• Data supplied:
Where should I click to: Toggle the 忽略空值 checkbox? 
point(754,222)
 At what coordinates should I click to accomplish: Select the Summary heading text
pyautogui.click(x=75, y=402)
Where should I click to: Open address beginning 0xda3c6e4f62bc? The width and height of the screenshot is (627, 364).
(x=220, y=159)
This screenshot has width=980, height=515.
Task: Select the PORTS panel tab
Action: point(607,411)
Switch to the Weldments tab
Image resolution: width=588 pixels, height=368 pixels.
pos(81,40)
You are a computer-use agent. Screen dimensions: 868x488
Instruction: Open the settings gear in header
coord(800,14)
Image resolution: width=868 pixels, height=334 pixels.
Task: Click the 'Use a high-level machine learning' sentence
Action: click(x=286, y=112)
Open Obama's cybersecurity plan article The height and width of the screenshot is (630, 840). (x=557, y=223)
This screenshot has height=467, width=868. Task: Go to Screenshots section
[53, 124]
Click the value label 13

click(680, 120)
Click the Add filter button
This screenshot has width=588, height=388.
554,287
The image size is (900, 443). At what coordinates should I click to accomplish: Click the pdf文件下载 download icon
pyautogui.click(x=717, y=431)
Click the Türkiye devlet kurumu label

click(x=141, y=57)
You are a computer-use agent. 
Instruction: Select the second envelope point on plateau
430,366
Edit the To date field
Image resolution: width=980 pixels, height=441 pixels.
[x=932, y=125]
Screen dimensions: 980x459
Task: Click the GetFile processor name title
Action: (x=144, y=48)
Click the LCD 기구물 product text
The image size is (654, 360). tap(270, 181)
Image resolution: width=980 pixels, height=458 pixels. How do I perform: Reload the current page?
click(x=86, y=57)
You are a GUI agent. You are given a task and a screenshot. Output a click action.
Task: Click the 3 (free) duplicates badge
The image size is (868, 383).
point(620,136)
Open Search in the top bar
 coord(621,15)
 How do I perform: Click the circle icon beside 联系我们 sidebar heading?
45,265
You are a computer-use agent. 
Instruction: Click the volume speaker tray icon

• What is required:
Without altering a single word, copy the listing above.

• Finished exercise:
Where should I click to: Toggle the 忽略空值 checkbox? 
point(754,222)
 At what coordinates should I click to accomplish: Select the Summary heading text
pyautogui.click(x=75, y=402)
Where should I click to: Open address beginning 0xda3c6e4f62bc? The width and height of the screenshot is (627, 364).
(x=220, y=159)
This screenshot has width=980, height=515.
Task: Select the PORTS panel tab
Action: point(607,411)
Switch to the Weldments tab
Image resolution: width=588 pixels, height=368 pixels.
pos(81,40)
You are a computer-use agent. Screen dimensions: 868x488
Instruction: Open the settings gear in header
coord(800,14)
Image resolution: width=868 pixels, height=334 pixels.
Task: Click the 'Use a high-level machine learning' sentence
Action: click(x=286, y=112)
Open Obama's cybersecurity plan article The height and width of the screenshot is (630, 840). (x=557, y=223)
This screenshot has height=467, width=868. Task: Go to Screenshots section
[53, 124]
Click the value label 13

click(680, 120)
Click the Add filter button
This screenshot has width=588, height=388.
554,287
The image size is (900, 443). At what coordinates should I click to accomplish: Click the pdf文件下载 download icon
pyautogui.click(x=717, y=431)
Click the Türkiye devlet kurumu label

click(x=141, y=57)
You are a computer-use agent. 
Instruction: Select the second envelope point on plateau
430,366
Edit the To date field
Image resolution: width=980 pixels, height=441 pixels.
[x=932, y=125]
Screen dimensions: 980x459
Task: Click the GetFile processor name title
Action: (x=144, y=48)
Click the LCD 기구물 product text
The image size is (654, 360). tap(270, 181)
Image resolution: width=980 pixels, height=458 pixels. How do I perform: Reload the current page?
click(x=86, y=57)
You are a GUI agent. You are given a task and a screenshot. Output a click action.
Task: Click the 3 (free) duplicates badge
The image size is (868, 383).
point(620,136)
Open Search in the top bar
 coord(621,15)
 How do I perform: Click the circle icon beside 联系我们 sidebar heading?
45,265
You are a computer-use agent. 
Instruction: Click the volume speaker tray icon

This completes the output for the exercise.